The second AI draft successfully identified the author of the book (the first got it wrong). Both drafts offered some broadly accurate background information. The prose flowed well. When it came to the specific topic, the app invented from whole cloth an entirely fictional account of the content of chapter 4. This, of course, matches the experience of others with the current iteration of AI writing, and my aim in mentioning it here is not to point out one more time that the content can be unreliable. What struck me instead was that faced with a lack of source information, moves such as admitting a lack of knowledge, recommending further investigation, or expressing degrees of uncertainty did not seem to be available to the text generator. It modeled a more extreme version of the Grammarly marketing ethos: if you don’t know the answer, make something up but state it directly and confidently, without equivocation.

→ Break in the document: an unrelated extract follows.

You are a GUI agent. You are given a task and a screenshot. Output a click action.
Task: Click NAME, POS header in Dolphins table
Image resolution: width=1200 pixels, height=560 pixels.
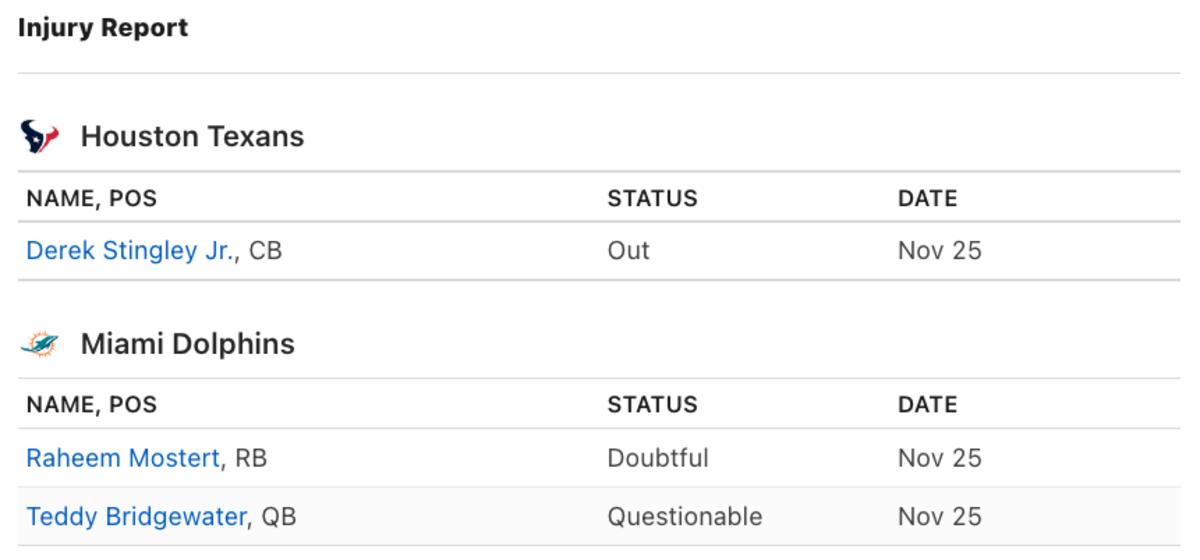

The media kerfuffle around ChatGPT can give the impression that it is a unique harbinger of change, yet its derivatives and cousins are already embedded in our basic digital writing tools. What has been intriguing me is less the much-discussed possibility of students cheating and more the question of what kind of writing may be encouraged by AI assistants. Can an AI writing tool model or foster intellectual humility and a care for precision with the truth? Can a Christian concern for such matters withstand an apparently pervasive cultural emphasis on confident self-promotion? Can we respond to AI developments with something more pedagogically constructive than broad-brush fear that our students will cheat?
Raising such questions is not in itself an argument for or against AI text editing tools. It is just a reminder that our digital tools, like our tools in general, are not all-purpose. They provide us with specific affordances. Those affordances nudge us toward specific habits of work. Those habits of work influence the way we move through the world and the personas that we shape. Against that background, I find myself wondering whether the ChatGPT debates might be obscuring a less obtrusive transformation: the reshaping of the selves we perform through the slow drip of a thousand tiny edits and a countless host of ads for grammar checkers. Even as AI helps students with some verbal skills that we have long labored to teach, it may be creating a further need to more intentionally teach the skills involved in critically processing its suggestions.